Write out, word for word, the part of the listing below that opens with the line containing "Tap the Home house icon" and closes with the line containing "The width and", keeping both of those lines and adding no others.

**Data records**
:::::

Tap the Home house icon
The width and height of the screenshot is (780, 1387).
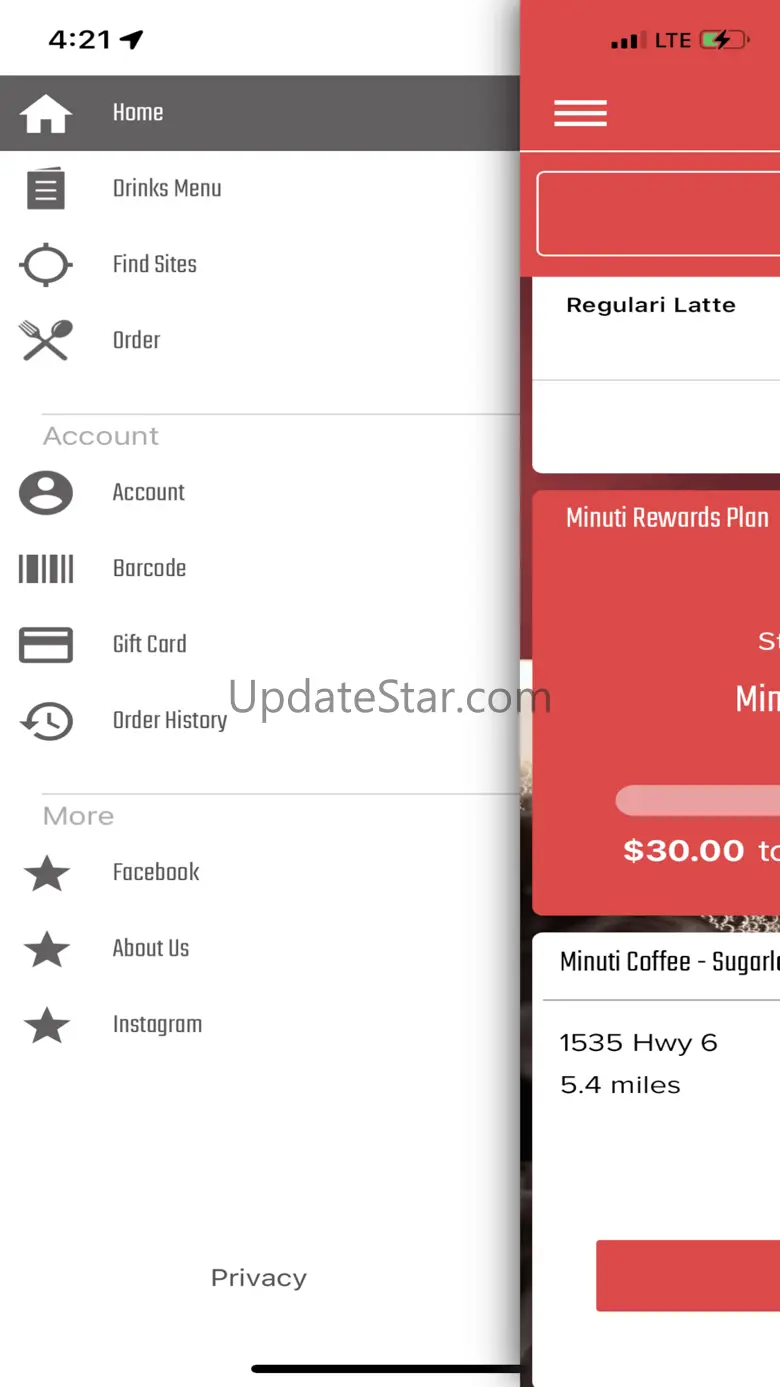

:::::

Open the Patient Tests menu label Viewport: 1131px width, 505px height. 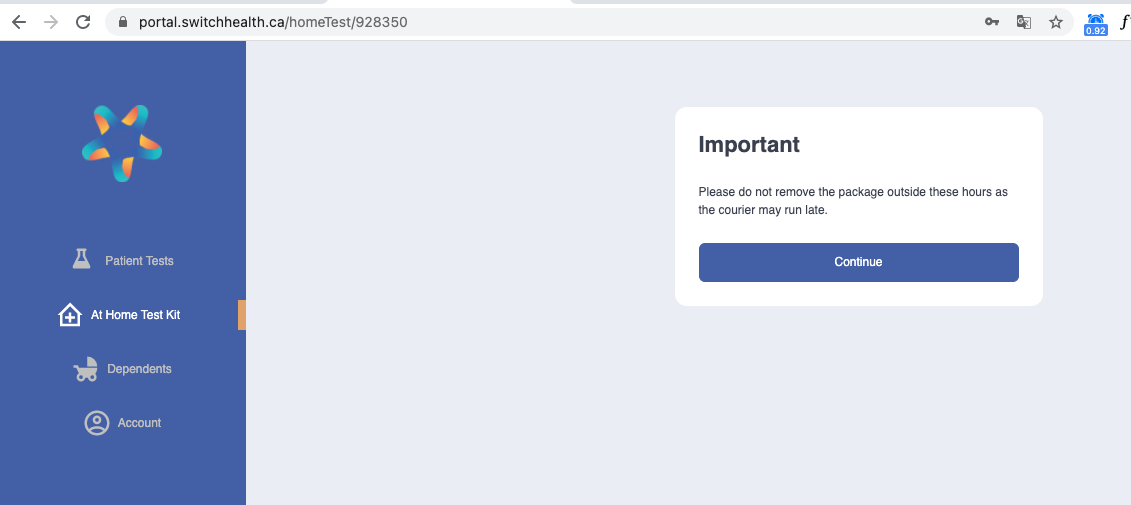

:::::

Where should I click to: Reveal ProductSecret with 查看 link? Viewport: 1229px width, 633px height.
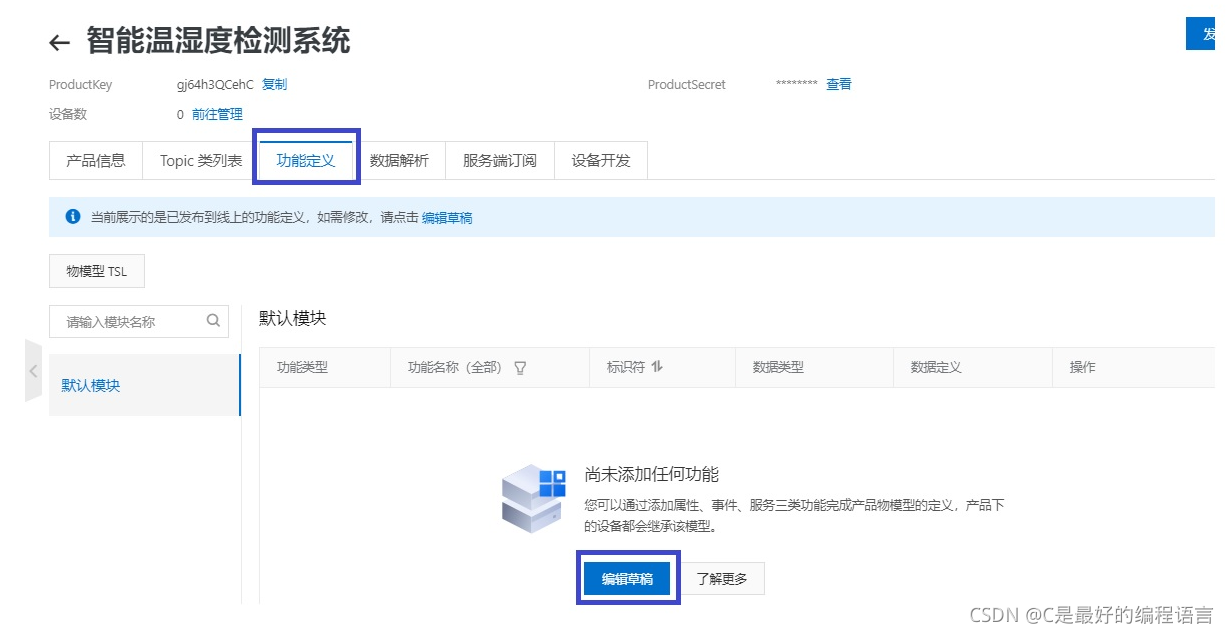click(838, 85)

:::::

**Answer space**
Tap the Home house icon
The width and height of the screenshot is (780, 1387).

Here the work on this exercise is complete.